Input for this task>
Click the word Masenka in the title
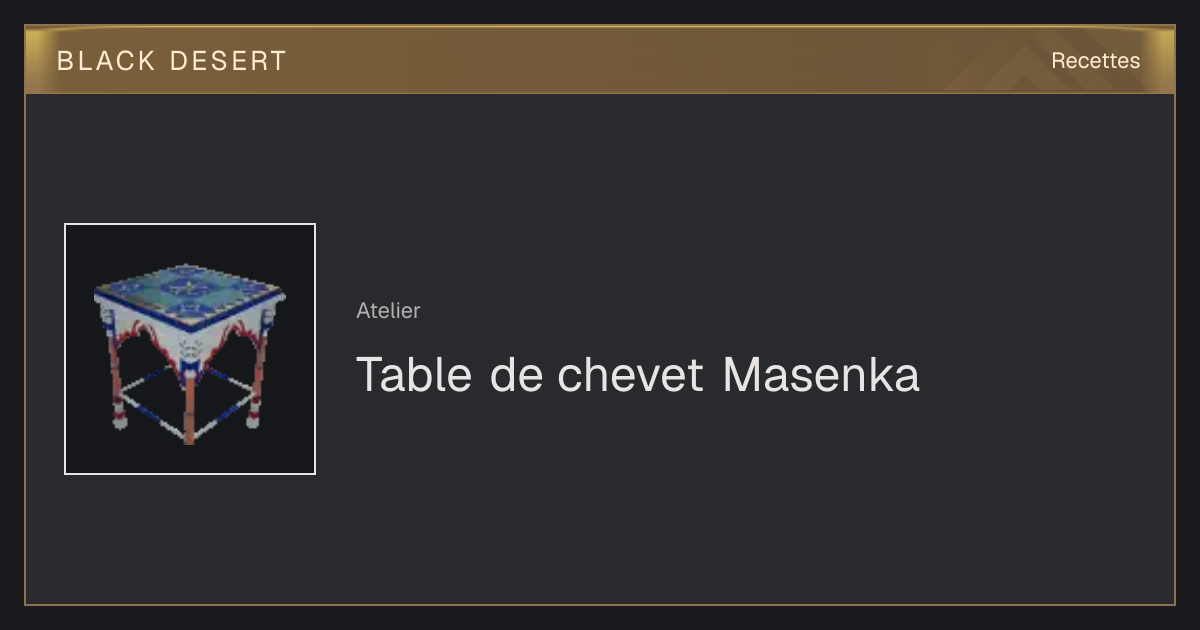 tap(820, 375)
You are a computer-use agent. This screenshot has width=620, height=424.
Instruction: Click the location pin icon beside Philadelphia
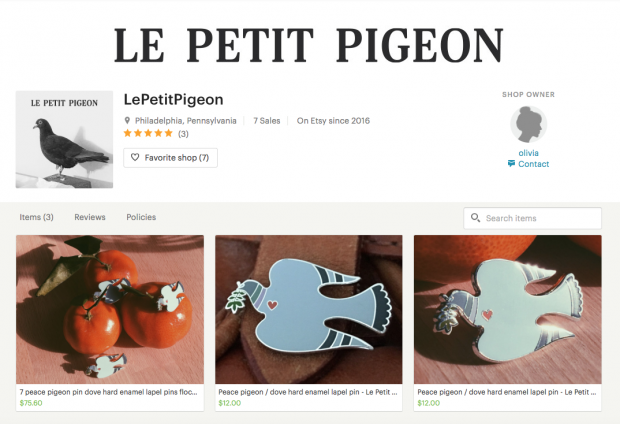[x=127, y=121]
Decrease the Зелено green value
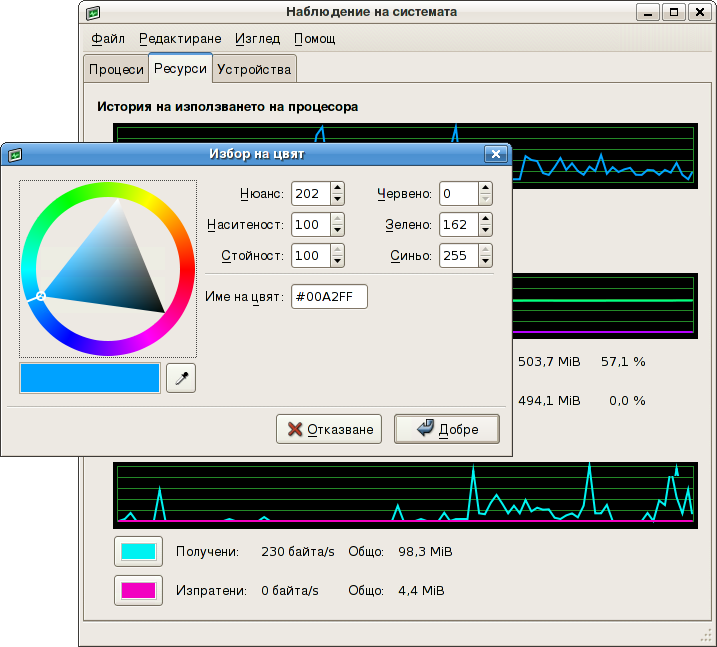The image size is (717, 647). click(x=486, y=230)
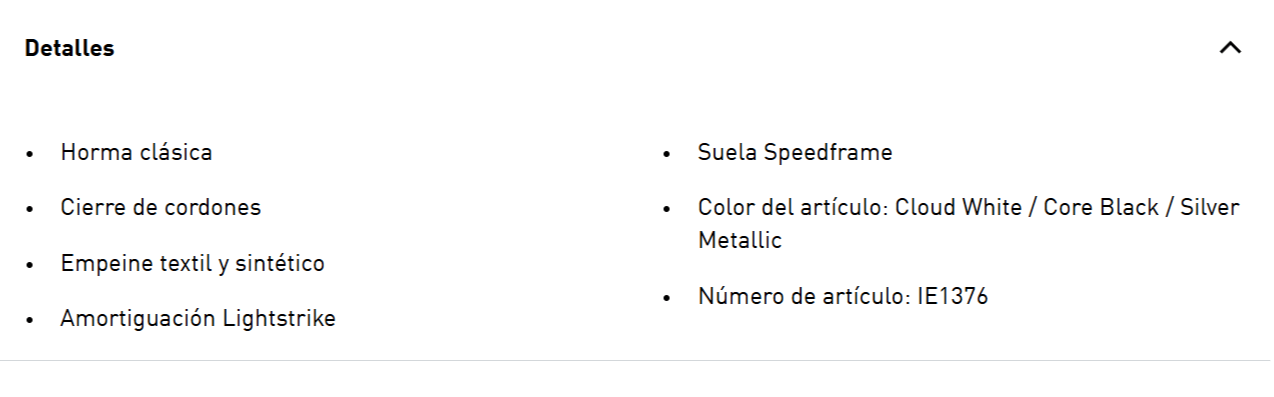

Stated problem> Reproduce the material word for word, starting at the line that contains "You are a computer-use" and ending at the end of the material. Leave the pictures out of your copy.

Completed task>
You are a computer-use agent. This screenshot has width=620, height=424.
Instruction: Click the location pin icon beside Philadelphia
[x=127, y=121]
Decrease the Зелено green value
The image size is (717, 647). click(x=486, y=230)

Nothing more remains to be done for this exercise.